WHY THE CURE NARRATIVE FOR AUTISM MUST BE STOPPED.
With the controversy surrounding Israel Folau's Instagram post that saw him dismissed from playing football dividing Australians into those who claim that religious freedom is under threat and those who say that he has crossed the line (I'm in the latter camp) it is worth considering the most important people in the debate. The most important people are not the church leaders, nor the shock jocks, nor the politicians, but the very people who are likely to be most affected by the language, LGBTIQA Youth.
Imagine if you were a youth who was LGBTIQA. Hearing your peers at school making homophobic remarks would make you uncomfortable, as you would most likely be a target. Now, imagine you're growing up in a conservative family, a church-going family, and you heard the minister or pastor of your church telling you that you'd go to hell if you were like that. How would you feel? Frightened? Uncomfortable? Now, imagine you like football. Just because someone is LGBTIQA (male especially) doesn't mean to say they're effeminate. Indeed, several codes of football have LGBTIQA players.
Now, imagine you're an autistic person. If you have parents who accept you for who you are (or a parent who does), your home life will probably be quite nurturing. If you, however, have parents who are judgemental, or pushing for a cure, your home life may not be so good.
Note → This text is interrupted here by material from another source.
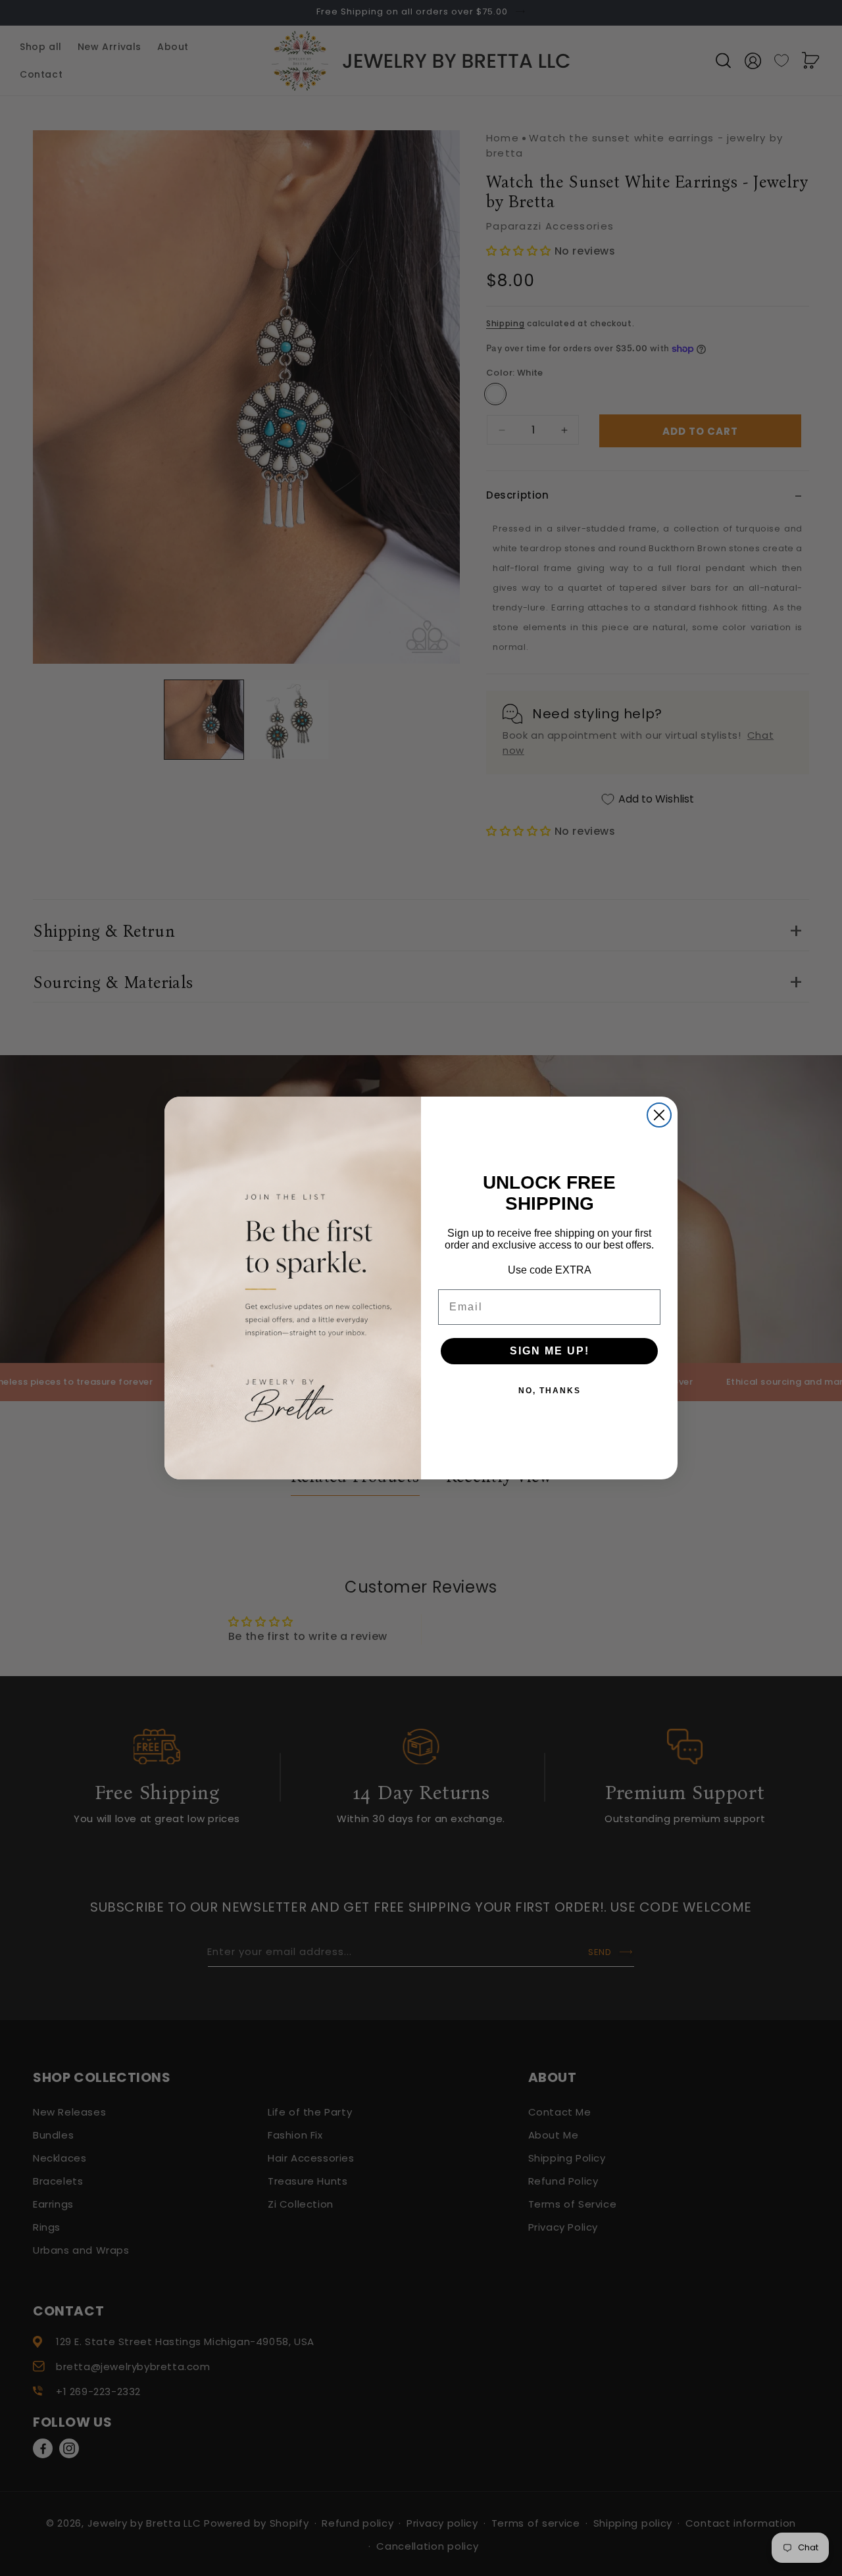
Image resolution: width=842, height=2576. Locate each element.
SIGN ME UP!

Just the other night, the show, "Are You Autistic?" was screened on the ABC. My parents had been watching a documentary with Benjamin Liaw, when my mother made the erroneous statement that Chinese people had settled around the Herbert River and Palmer River because they were olive skinned and wouldn't get sunburnt! Well, no, Westerners in Australia were renowned for having dark-skinned people, such as the Kanaka Labourers, work on the sugar plantations because they were dark-skinned and the white people considered themselves superior, and they considered the Chinese beneath them, too. Anybody who knows anything about Chinese people, knows that their skins are in various shades, some are very fair and others more olive. As soon as it came on, my mother said, "I don't want to watch this." Hoping for a miracle, I hoped she might watch it to learn something about autistic people, and why I tend to avoid large family gatherings and after mixing with people, choose to take time out to replete my energy stocks. But, no. And when I said that I was proud to be autistic she told me it was crap. My mother has also made the hateful statement that it would be wonderful if there was a cure for it, when she knows damn well that I would not want it nor have it!
The month before last, I went to hospital for an infusion for my CIDP and there was a man there who was listening to Sky News. Hell will freeze over before I subscribe to Foxtel or watch Sky News, but I knew I had no right to go over and tell him that the show was garbage! It had to be, "You watch Sky and I'll stick to ABC." So, my mother should refrain from her hateful speech regarding autism in front of me.
As has been said by some, the world needs different brains. If we all had the same brains, nobody would specialise.
What parents need to do, and this does not mean that you necessarily push one thing, is show their kids examples of famous autistic people and say, "Look at these people. Like, Albert Einstein, Daryl Hannah, Courtney Love, Bill Gates." Your child might not become the next entrepreneur, but they might do well for themselves or have a skill that is very useful at some point. I pride myself on my memory and date calculation skills, as well as my interest in foreign languages.
The cure narrative is about forcing people into a cookie cutter mould, and the cookie cutter mould is wrong. It is time to embrace the quirkiness, intelligence, compassion of autistics in this world and allow us to be no different to blue eyes rather than brown.